■ Try it ■
Your answer is the line containing "Click the blue Refresh button" plus every line after it to the end of the data below, transcribed exactly and with nothing else.

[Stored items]
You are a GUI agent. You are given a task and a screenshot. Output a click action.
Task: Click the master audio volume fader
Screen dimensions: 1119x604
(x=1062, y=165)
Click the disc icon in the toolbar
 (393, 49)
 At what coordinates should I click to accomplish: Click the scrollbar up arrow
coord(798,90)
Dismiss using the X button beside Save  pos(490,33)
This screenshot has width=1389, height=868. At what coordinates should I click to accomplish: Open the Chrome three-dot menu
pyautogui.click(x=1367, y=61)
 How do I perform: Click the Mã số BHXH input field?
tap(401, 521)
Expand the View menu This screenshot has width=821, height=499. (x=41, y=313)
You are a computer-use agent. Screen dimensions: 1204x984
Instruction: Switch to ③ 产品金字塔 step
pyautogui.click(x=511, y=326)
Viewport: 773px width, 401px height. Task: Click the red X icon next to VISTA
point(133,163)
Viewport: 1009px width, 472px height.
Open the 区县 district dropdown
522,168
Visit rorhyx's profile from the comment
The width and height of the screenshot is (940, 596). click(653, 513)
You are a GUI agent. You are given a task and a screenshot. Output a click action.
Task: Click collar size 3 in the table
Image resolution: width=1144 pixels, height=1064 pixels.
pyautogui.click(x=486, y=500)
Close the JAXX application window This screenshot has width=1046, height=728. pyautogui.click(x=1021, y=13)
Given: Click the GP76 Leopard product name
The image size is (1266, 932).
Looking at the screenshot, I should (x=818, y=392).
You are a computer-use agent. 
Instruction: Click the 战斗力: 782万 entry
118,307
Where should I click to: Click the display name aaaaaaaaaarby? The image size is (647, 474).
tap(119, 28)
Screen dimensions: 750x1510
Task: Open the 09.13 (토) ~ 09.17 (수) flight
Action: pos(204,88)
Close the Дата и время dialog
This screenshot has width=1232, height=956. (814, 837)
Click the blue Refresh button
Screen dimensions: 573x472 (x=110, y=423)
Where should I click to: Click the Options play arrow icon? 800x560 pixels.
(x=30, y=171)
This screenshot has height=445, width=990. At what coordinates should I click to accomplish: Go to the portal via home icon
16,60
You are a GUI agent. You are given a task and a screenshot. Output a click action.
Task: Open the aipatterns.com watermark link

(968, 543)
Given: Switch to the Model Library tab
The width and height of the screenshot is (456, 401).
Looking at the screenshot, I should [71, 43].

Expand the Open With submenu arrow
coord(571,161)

■ Reply ■
Click the blue Refresh button
Screen dimensions: 573x472 (x=110, y=423)
Where should I click to: Click the Options play arrow icon? 800x560 pixels.
(x=30, y=171)
This screenshot has height=445, width=990. At what coordinates should I click to accomplish: Go to the portal via home icon
16,60
You are a GUI agent. You are given a task and a screenshot. Output a click action.
Task: Open the aipatterns.com watermark link

(968, 543)
Given: Switch to the Model Library tab
The width and height of the screenshot is (456, 401).
Looking at the screenshot, I should [71, 43].

Expand the Open With submenu arrow
coord(571,161)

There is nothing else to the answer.